Task goal:
Text in the records must be reproduced exactly, and pictures must be skipped.

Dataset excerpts
----------

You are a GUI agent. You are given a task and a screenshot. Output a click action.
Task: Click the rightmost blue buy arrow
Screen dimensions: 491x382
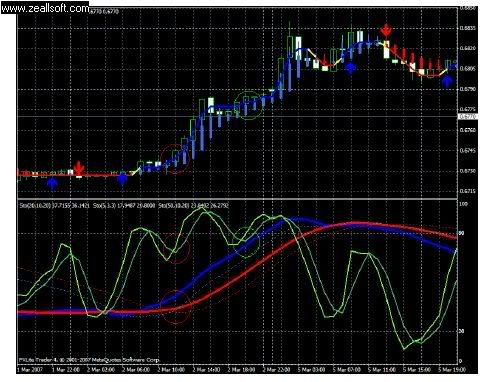click(x=447, y=81)
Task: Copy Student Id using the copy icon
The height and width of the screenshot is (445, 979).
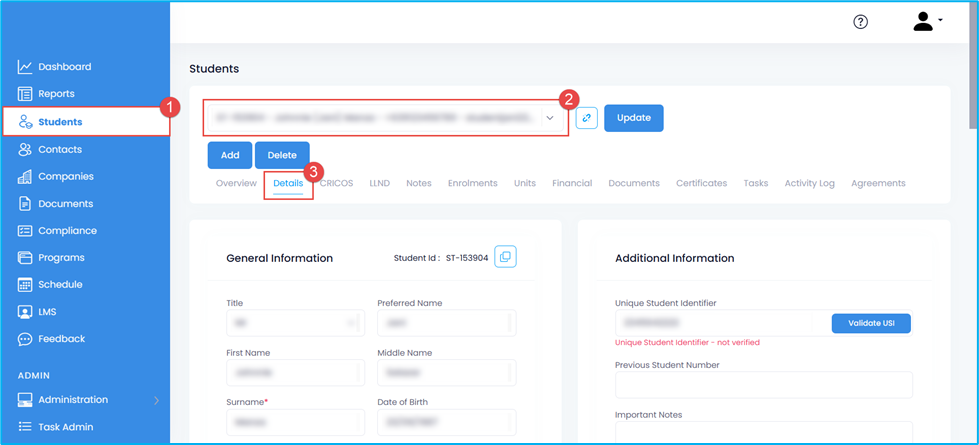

----------

Response below:
You are a GUI agent. You are given a task and a screenshot. Output a click action.
Task: Click the rightmost blue buy arrow
Screen dimensions: 491x382
click(x=447, y=81)
Task: Copy Student Id using the copy icon
The height and width of the screenshot is (445, 979).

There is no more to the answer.